Record extracts Block Start

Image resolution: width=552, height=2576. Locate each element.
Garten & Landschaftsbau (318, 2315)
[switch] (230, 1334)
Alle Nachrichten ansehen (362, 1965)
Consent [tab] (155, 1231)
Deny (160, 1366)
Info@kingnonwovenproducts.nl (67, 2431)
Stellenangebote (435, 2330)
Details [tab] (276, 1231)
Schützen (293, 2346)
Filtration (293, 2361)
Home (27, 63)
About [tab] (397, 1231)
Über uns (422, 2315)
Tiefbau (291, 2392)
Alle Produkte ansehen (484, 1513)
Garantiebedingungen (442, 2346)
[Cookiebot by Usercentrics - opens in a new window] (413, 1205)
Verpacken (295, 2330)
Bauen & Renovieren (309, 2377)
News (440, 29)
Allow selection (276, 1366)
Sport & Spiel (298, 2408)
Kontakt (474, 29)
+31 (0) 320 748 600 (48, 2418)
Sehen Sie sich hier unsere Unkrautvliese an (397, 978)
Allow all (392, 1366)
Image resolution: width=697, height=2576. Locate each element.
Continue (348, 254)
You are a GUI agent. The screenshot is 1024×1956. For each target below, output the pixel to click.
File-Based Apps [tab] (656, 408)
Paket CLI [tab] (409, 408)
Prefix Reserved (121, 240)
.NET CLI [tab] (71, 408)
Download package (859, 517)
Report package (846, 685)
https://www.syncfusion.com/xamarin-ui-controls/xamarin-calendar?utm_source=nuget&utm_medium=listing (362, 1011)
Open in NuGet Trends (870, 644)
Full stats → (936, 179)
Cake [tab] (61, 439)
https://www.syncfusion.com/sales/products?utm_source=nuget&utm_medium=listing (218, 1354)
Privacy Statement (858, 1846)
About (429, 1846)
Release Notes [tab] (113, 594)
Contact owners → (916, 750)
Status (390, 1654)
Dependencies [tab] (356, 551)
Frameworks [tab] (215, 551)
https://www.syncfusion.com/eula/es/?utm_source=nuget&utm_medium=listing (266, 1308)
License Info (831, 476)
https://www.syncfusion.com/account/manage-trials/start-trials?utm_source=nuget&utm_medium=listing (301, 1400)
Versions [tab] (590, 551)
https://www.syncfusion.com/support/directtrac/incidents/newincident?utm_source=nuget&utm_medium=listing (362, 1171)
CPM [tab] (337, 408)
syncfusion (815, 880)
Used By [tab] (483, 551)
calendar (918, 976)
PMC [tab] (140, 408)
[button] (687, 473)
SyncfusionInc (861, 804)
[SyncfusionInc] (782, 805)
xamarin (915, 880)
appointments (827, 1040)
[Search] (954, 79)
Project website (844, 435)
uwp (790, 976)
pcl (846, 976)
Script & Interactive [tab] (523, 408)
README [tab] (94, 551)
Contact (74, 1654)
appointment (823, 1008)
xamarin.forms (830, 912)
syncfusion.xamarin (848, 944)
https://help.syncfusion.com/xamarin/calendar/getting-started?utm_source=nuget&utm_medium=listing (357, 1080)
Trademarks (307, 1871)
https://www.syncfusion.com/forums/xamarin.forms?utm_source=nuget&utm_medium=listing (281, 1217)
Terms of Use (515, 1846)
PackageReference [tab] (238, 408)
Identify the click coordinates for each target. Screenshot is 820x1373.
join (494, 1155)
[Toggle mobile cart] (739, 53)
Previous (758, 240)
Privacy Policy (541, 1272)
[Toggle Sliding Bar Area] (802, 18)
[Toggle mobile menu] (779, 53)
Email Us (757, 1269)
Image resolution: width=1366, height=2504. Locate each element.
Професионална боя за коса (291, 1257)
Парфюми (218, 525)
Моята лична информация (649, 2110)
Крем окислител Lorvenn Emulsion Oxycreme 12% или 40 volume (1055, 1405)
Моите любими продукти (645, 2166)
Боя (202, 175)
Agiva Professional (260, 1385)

Record extracts Block End

Task item:
Search the listing above for the lines with "PMC [tab] (140, 408)" and "Script & Interactive [tab] (523, 408)", then output those lines and all lines between them exactly.

Your solution:
PMC [tab] (140, 408)
[button] (687, 473)
SyncfusionInc (861, 804)
[SyncfusionInc] (782, 805)
xamarin (915, 880)
appointments (827, 1040)
[Search] (954, 79)
Project website (844, 435)
uwp (790, 976)
pcl (846, 976)
Script & Interactive [tab] (523, 408)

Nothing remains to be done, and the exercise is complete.